Monday, August 14, 2017

Post Traumatic Growth

When deep trauma changes you, as it did me, there is no bouncing back.  After enduring both severe sexual abuse as a young child and rejection by my family and community following disclosure, I was so completely shattered and confused that there was no me left to bounce back.  There is and was only moving forward, bouncing forward if you will, and embracing change.  I lost everything I thought I needed to survive and I almost gave up.  So many times I had to force myself to keep swimming through a sea of seemingly unending pain.  Sometimes it seemed pointless but I persevered, becoming resilient and gaining access to a new horizon and eventually to a new shore which I call my island of Self.
For so many years, when I could not keep swimming, when I had no more strength at all, I would lie flat on my back and float and rest and dream of one day not having to fight the waves, of one day arriving at a destination.  I wondered what this destination would feel like and what I would find there.  My deepest hope was to find safety.  But what I finally found when I arrived on my island of Self is so, so much more.
For years I could see my island only in the distance, a tiny bright dot on the horizon.  Then finally, one blessed day, I reached the shore of white sand, pure sunshine and endless warmth.  I pulled myself up onto the soft sand and rested, knowing that here I am safe and loved.  There is no other reality but love and safety on this tiny but magnificent piece of land.  This, my island of Self, is the most beautiful place on earth.  It is my home, my center, my place of connection and strength.  Here I have clarity.  Here I have everything I need and I am everything I need.  When I finally stood with both feet on my island and felt the strength and the love surrounding me I rejoiced. But then, inevitably, as will happen in life, a trigger, an anniversary or holiday, reached my beautiful island, and a huge wave swept me back into the sea and I was forced to start swimming again.
But I had found my island and knew I would never forget the feeling and so I gave up despair. I remembered that my wonderful island was there and that it was real. It wasn't going away. Only I had gone away temporarily, knocked over by a wave of life.  But I knew in which direction to swim and I was certain that I would reach the island again.
And I did reach it, over and over again, and began spending more and more joyful hours on my island embraced by safety, warmth and love.  Hours turned to days, and sometimes even weeks at a time.
Here I live peacefully, joyfully in each moment and when a storm inevitably comes along and a wave engulfs and drags me back into the dark sea of pain, I use my inner strength and confidence to swim back quickly, so much faster each time it happens.

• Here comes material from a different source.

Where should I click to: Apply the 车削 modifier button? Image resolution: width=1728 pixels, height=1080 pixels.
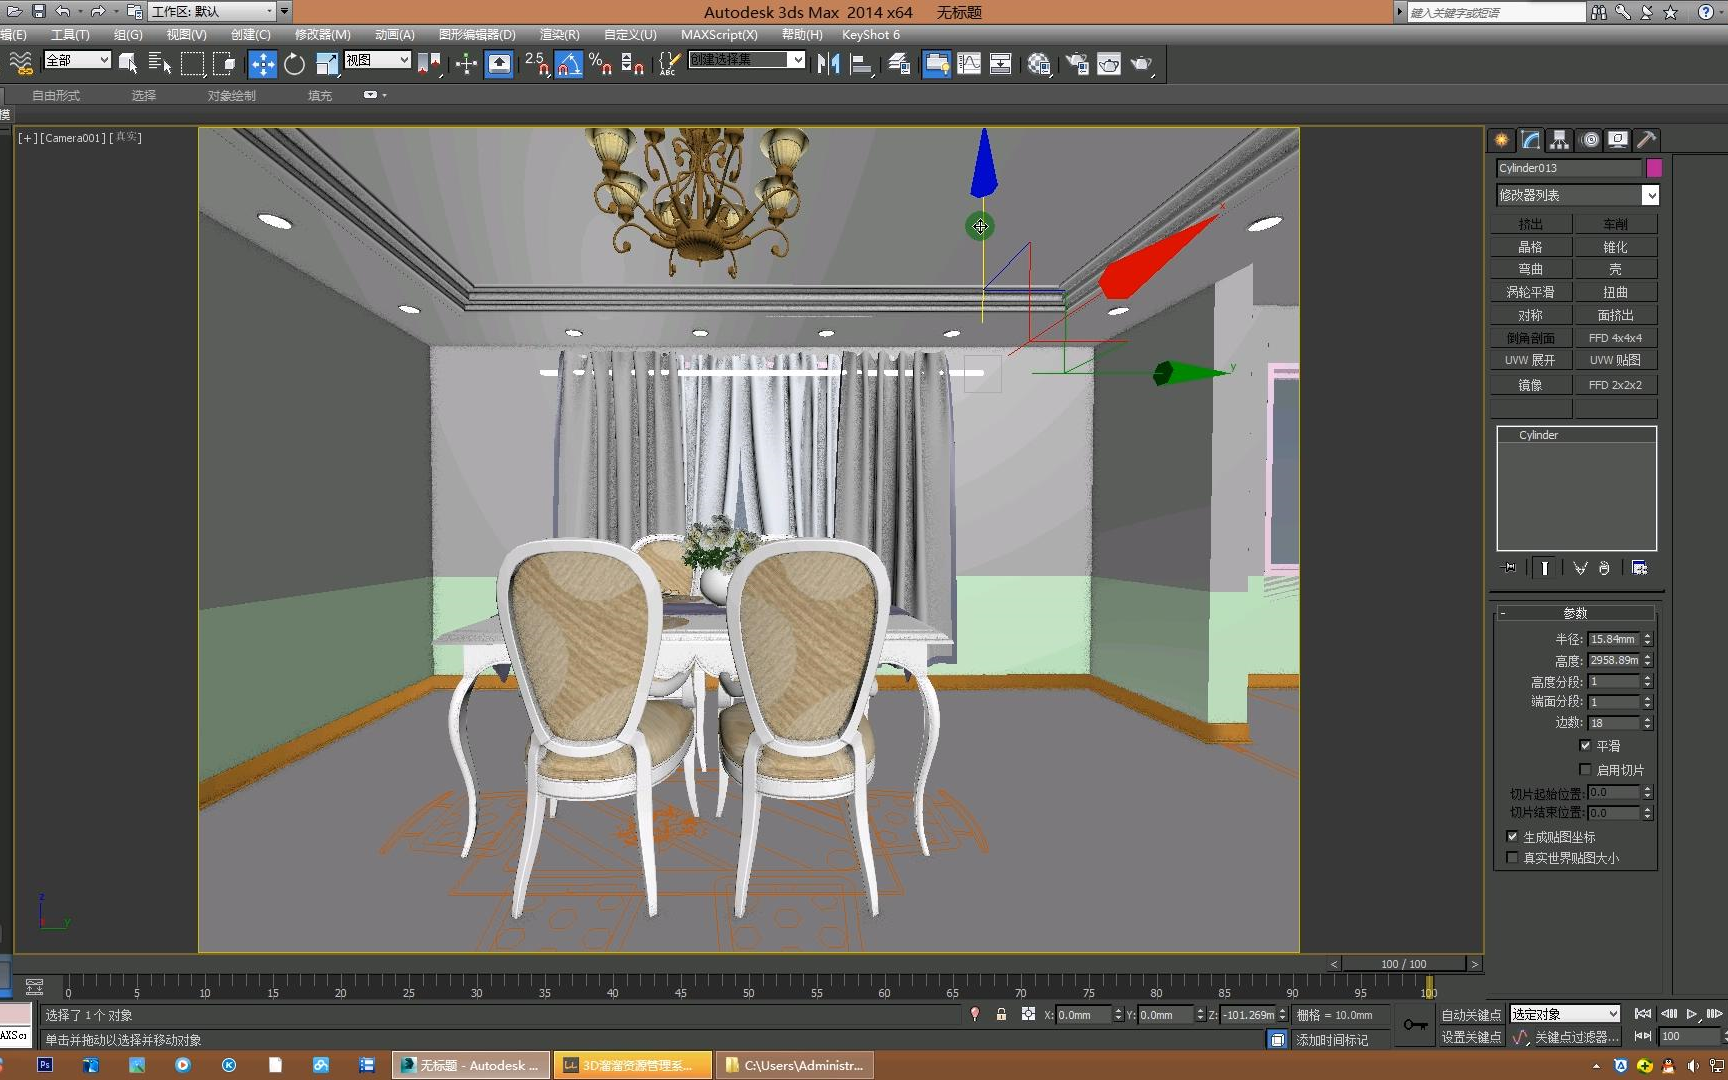(1616, 223)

In more recent years, I began writing and speaking publicly, sharing my story of hope and healing with others, and I looked around me in the sea of life and noticed others struggling beside me.  I reminded myself, and them, that we could join hands and swim together.  I have been able to build up my strength, not only to swim back to my Island repeatedly, but also to bring visitors along with me.  And I always come back, standing tall and resolute in the center of my island, breathing the pure sweet air deeply again.
Through accepting deep trauma and pain, I earned this island of Self.  A place I never knew or imagined could exist. My island is strong, enduring and whole and I am privileged to celebrate and share it.
On my island, love and goodness can never be diminished by another's badness. Nothing, not even my own failings and mistakes, can negate my innate eternal beauty, value and goodness.   This beautiful island is a spiritual and emotional center of love and joy.  It is here that I have gained an appreciation for being present in each moment and I am enveloped by unending gratitude. Each morning I awake on my island, I breathe and rejoice in my healthy body.  A body I once hated and tried to hurt and destroy.  I am grateful for every inch of me. Each day on my Island begins with mindfulness, prayer and meditation.  This grounds and centers me and reconnects me to myself and the Source of Life. 
I thank God for each toe, and toe nail, for the balls of my feet, my arches and heels. I give thanks for my ankles, my calves, my knees, and thighs, my intimate parts and all of my internal organs.  I am so grateful for my heart that pumps blood throughout my body, my lungs that breathe life and air into my body. I am grateful for my skin, blood, my bones, my muscles, and nerves, arteries and all of the intricate systems of my physical self working in harmony .  I am so grateful for my fingers, palms, wrists, arms, elbows and shoulders.  I give thanks for my spine and my neck, and my ability to turn my head and look in any direction I choose.  I am so grateful for my skull and brain, and the incredible ability to select my thoughts and process the events in my life, and heal.  I thank God for my hair, eyebrows, eyelashes, face and features.  I am grateful for a nose that can smell, ears that can hear, a mouth that can speak and communicate, pray, eat and drink.   I give thanks for a tongue, teeth, gums, jaw, cheeks, palate and throat.  For saliva and the ability to swallow!  For eyes that can see this beautiful, stunning and majestic world, for ears that can hear the quiet and the birds, for a nose that can smell the fresh air.  I am a walking, living miracle of life!
I know I am not here by chance, and every morning I ask God to help me fulfill my mission here.  I pray to be a source of strength, hope, healing, light, love, and joy to myself and others, especially those who have been through trauma.
When I see other survivors of severe trauma and child sexual abuse floundering in the sea as I was, I throw out a rope and if they have the strength to hang on, I pull them ashore, as so many others once did for me. There is no greater meaning and purpose than holding survivors close as they gasp and retch, and try to catch their breath, as I once had to, and occasionally still do. We survivors have so much in common and I have met many courageous women and men who have become my soul sisters and brothers.  Some people are born on an island.  We were born at sea.
These precious friends have permanent guest rooms on my Island and in my heart. Nothing brings me greater joy than speaking with, encouraging and loving them. Incredibly, there is endless room here on my island, and miraculously, the more guests who join me here the more the island grows and the more possibilities become visible. We will always be connected by the uncontrollable sea of life and the force of our love. The relationships I form here are deep and lasting. I have found deep meaning and joy in the heart of this painful sea and I ask God to help me continue to pull others toward my island to rest and to help them to increase their strength and to reach their own beautiful and permanent island nearby.